(Collected data)
++++

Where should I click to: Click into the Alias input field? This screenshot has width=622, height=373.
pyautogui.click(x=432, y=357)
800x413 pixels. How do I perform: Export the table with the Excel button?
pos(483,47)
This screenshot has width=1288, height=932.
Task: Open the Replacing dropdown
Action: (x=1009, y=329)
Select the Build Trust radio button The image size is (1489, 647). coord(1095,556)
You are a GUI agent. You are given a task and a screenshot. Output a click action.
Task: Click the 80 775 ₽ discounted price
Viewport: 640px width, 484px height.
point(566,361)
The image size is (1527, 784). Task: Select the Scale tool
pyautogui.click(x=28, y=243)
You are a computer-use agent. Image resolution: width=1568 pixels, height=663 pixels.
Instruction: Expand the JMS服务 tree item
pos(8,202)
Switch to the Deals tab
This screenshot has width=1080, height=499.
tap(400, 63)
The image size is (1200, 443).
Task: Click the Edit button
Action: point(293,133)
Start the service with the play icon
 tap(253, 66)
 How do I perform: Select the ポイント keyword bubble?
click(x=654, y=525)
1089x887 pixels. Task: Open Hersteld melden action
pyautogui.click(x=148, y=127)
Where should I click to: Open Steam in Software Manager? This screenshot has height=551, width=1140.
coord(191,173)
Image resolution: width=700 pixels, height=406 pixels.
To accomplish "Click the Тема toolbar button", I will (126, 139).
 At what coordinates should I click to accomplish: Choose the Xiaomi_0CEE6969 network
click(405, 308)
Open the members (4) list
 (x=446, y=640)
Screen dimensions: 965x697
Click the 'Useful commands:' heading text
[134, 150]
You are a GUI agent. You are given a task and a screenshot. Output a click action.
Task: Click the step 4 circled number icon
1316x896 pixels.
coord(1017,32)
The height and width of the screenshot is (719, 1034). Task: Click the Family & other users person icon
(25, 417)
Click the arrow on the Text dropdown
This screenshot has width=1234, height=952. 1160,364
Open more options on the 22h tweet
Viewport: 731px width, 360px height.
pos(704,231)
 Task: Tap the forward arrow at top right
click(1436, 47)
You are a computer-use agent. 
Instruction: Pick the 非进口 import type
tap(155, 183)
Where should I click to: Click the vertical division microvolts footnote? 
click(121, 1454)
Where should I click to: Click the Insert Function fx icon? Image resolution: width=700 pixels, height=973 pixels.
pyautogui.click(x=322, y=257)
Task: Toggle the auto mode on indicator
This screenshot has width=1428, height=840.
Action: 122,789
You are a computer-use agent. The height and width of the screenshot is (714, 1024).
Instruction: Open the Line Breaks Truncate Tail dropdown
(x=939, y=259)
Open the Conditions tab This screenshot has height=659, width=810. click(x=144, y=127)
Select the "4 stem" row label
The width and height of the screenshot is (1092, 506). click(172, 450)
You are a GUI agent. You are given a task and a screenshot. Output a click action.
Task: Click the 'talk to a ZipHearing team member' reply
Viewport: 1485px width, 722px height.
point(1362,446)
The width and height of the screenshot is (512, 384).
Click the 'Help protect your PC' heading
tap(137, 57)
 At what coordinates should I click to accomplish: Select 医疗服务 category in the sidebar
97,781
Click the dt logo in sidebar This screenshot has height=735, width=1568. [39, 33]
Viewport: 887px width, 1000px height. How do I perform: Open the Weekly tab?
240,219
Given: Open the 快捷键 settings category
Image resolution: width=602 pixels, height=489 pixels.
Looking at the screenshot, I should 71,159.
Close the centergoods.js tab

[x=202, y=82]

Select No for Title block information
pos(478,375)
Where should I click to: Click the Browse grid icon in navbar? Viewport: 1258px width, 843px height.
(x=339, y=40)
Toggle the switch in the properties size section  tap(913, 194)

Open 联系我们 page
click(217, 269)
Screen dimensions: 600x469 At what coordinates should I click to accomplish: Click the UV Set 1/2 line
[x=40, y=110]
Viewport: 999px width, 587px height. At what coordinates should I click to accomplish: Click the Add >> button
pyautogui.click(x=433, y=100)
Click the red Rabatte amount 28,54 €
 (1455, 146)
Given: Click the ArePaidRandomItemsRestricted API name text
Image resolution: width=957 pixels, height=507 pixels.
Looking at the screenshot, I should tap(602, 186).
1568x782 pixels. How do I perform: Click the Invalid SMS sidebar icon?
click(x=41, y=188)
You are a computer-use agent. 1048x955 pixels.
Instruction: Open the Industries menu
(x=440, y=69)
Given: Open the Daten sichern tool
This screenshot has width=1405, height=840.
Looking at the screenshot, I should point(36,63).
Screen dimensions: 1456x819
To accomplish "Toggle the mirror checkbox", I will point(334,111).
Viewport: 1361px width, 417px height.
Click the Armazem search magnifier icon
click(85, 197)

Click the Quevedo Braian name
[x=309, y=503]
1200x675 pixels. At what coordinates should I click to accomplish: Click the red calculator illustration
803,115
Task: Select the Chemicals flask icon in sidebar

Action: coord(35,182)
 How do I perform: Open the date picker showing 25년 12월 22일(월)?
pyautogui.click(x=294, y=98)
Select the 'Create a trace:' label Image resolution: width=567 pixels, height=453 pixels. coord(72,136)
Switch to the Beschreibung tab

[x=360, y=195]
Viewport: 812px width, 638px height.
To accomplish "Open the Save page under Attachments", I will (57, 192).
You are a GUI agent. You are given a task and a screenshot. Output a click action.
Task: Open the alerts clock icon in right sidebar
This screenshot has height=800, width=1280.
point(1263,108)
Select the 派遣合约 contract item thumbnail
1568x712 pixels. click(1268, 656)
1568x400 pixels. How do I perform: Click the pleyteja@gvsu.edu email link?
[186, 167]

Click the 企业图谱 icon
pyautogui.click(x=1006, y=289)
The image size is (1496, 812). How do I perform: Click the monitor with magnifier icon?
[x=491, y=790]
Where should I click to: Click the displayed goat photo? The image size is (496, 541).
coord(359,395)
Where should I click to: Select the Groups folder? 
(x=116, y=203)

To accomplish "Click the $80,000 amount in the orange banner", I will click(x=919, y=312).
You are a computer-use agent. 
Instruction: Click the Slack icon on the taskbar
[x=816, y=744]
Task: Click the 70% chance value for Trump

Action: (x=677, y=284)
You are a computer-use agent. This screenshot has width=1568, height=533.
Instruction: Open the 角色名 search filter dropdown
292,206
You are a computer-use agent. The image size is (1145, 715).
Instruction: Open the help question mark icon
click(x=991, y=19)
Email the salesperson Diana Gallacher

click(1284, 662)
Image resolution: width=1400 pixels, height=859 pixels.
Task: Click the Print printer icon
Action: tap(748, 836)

++++

» WORK TASK: Select all lines with the word "Toggle" from the entries above.

» ANSWER FOR THE TASK:
Task: Toggle the auto mode on indicator
Toggle the switch in the properties size section  tap(913, 194)
To accomplish "Toggle the mirror checkbox", I will point(334,111).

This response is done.